**What you are asked to do:** List all lines of the data containing the word "computer".

Pixel coordinate grounding data
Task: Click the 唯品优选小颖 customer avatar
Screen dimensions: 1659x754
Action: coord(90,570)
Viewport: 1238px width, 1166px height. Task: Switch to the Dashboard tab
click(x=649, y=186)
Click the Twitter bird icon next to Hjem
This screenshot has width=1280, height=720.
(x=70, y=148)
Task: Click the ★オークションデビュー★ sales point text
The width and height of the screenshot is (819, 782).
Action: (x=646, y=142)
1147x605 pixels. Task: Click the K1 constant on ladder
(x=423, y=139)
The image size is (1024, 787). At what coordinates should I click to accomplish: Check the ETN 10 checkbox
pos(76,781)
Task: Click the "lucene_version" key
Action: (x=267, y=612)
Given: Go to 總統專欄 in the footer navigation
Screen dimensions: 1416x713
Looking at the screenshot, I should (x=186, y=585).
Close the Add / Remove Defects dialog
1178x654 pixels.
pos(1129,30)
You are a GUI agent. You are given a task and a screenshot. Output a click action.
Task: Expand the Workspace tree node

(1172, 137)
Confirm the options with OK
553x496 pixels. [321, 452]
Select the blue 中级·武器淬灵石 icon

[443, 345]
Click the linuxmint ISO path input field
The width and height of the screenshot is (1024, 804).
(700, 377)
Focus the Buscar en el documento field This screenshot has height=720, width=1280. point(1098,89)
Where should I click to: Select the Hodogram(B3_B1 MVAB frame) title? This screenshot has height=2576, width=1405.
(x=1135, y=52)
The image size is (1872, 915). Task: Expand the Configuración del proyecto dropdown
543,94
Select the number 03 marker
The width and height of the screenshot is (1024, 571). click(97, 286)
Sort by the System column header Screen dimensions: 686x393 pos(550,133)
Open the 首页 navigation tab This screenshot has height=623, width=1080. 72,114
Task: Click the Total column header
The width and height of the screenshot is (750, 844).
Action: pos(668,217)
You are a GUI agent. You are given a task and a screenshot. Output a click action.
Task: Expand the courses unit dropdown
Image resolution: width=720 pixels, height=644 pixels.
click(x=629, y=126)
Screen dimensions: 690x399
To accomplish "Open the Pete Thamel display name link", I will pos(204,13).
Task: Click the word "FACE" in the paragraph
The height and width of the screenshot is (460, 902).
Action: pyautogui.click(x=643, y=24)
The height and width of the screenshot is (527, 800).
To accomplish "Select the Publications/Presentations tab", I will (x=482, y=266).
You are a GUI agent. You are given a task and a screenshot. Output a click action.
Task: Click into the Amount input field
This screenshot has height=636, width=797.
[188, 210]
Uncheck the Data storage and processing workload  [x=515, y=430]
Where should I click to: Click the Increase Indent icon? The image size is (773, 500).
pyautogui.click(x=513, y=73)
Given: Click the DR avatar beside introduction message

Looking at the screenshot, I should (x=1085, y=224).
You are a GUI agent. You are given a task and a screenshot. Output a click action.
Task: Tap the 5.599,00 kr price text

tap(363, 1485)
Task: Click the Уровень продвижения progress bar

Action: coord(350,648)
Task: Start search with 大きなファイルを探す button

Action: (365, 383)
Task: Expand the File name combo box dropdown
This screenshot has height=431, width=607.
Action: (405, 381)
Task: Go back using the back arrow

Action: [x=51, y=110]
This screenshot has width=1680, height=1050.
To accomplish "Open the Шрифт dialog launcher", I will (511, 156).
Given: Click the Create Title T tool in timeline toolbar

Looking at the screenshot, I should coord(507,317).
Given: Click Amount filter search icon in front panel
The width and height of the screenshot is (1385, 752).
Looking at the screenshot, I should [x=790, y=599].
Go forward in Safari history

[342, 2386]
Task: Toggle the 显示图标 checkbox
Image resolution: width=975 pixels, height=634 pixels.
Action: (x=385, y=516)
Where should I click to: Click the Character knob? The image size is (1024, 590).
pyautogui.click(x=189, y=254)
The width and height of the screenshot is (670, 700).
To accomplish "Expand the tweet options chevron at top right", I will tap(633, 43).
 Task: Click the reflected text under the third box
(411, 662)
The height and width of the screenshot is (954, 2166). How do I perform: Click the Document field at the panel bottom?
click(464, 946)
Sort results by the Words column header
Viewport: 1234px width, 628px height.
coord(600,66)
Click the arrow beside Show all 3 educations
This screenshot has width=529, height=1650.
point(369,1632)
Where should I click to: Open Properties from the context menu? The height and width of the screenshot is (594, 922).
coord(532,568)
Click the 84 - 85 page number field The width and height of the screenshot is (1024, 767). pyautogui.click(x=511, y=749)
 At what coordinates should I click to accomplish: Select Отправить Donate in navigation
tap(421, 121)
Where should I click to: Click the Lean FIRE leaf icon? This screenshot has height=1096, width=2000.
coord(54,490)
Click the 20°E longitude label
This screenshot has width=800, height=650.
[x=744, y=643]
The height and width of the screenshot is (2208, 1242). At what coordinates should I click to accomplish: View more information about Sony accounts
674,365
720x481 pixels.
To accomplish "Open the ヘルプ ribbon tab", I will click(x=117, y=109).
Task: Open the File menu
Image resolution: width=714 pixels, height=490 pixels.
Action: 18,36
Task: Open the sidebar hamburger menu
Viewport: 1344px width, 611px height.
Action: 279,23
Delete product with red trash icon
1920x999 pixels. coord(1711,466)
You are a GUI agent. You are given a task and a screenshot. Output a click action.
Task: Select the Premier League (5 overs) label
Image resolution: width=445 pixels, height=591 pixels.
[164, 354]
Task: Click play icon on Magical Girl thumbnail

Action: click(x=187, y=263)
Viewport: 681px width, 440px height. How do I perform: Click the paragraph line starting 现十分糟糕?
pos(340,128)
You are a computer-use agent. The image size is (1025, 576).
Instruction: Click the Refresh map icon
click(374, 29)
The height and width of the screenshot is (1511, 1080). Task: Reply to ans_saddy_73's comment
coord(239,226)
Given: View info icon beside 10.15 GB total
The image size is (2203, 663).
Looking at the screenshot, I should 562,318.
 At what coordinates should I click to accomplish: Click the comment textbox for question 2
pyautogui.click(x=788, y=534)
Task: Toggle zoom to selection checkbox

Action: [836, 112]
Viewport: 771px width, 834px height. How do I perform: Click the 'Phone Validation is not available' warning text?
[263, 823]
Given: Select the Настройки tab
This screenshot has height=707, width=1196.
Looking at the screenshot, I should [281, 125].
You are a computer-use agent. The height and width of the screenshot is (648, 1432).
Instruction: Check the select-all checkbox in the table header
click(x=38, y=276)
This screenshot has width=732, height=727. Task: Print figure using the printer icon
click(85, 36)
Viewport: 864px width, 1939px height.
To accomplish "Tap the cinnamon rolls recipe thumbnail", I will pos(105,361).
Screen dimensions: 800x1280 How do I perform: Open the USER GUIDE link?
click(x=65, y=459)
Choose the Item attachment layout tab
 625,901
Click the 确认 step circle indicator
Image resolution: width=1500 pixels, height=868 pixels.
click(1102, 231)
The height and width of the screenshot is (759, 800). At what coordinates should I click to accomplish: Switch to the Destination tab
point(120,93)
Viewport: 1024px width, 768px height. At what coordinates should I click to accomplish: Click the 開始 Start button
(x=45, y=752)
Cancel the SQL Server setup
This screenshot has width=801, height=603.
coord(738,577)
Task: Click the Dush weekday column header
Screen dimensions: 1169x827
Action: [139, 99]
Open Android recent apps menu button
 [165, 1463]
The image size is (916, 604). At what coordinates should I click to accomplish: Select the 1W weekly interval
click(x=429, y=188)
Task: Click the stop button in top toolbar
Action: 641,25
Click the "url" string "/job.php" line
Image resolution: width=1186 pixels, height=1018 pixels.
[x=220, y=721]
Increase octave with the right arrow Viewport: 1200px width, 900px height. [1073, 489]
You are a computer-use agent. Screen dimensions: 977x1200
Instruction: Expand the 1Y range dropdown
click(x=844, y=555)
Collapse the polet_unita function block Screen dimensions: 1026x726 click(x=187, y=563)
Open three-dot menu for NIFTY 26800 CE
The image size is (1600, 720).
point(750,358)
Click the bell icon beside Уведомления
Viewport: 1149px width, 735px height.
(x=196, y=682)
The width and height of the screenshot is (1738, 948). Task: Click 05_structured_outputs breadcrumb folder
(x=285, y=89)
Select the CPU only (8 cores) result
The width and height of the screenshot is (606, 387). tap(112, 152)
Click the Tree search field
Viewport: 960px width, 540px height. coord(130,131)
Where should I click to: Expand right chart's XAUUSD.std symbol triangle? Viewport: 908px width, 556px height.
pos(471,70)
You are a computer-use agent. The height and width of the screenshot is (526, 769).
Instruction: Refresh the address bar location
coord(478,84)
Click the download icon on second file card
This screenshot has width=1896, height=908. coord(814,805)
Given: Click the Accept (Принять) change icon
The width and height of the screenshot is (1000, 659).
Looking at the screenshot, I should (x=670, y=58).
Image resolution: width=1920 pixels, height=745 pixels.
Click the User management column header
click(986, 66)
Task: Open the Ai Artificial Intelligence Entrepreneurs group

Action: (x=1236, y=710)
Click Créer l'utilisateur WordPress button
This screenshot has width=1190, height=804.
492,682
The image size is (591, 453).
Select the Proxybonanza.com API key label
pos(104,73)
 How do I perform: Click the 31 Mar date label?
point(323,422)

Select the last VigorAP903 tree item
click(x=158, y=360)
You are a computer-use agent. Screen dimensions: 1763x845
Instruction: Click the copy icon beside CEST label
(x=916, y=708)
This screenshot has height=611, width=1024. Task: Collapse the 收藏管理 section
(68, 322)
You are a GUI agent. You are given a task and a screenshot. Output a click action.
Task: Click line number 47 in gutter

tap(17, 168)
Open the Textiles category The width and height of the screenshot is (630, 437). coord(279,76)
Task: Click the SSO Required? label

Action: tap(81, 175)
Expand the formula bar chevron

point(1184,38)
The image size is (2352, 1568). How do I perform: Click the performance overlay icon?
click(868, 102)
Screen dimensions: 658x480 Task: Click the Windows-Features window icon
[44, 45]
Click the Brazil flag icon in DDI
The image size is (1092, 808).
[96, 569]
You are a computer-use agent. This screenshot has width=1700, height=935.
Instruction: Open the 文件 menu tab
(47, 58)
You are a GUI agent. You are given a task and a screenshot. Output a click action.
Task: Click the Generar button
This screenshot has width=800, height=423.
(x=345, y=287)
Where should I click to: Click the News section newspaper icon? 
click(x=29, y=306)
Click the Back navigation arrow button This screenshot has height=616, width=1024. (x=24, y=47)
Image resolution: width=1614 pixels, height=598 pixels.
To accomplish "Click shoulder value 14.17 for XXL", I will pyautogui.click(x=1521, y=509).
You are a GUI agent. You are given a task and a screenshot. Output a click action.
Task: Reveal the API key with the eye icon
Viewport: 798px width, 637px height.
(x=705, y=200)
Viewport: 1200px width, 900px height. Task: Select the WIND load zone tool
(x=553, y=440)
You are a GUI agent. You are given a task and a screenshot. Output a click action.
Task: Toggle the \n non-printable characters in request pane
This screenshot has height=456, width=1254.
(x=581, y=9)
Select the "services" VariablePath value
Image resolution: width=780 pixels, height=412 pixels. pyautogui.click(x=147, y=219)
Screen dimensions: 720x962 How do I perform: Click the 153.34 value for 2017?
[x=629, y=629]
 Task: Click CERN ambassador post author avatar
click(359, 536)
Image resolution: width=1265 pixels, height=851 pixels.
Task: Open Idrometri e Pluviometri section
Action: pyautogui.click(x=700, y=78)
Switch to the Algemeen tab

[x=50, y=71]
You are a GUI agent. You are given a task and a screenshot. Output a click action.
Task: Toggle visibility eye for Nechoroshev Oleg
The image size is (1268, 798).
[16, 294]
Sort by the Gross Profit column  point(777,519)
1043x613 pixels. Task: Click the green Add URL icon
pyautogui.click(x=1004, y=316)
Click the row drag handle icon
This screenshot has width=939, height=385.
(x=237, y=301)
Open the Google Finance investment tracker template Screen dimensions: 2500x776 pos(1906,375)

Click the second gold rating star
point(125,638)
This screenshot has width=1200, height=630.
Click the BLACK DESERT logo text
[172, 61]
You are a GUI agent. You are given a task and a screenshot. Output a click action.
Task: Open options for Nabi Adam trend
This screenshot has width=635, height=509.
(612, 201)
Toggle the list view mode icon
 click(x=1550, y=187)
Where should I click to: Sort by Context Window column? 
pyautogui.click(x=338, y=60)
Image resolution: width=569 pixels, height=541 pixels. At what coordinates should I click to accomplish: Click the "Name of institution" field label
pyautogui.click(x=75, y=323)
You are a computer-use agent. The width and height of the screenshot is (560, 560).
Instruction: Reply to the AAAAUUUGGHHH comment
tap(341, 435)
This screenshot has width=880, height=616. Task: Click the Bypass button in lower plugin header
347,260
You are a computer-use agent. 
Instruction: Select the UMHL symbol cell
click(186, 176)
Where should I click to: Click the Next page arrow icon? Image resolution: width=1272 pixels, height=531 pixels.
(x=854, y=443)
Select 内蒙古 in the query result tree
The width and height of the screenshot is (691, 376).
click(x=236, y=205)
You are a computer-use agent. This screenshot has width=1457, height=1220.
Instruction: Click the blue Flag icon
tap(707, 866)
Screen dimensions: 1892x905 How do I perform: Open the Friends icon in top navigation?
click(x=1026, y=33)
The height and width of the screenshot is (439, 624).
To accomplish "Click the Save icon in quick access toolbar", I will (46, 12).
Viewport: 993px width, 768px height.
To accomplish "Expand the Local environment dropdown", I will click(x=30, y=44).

**Written response:**
You are a computer-use agent. The image size is (1025, 576).
You are a computer-use agent. The height and width of the screenshot is (648, 1432).
You are a computer-use agent. Screen dimensions: 977x1200
You are a computer-use agent. The height and width of the screenshot is (526, 769).
You are a computer-use agent. Screen dimensions: 1763x845
You are a computer-use agent. This screenshot has width=1700, height=935.
You are a computer-use agent. The width and height of the screenshot is (560, 560).
You are a computer-use agent. 
You are a computer-use agent. This screenshot has width=1457, height=1220.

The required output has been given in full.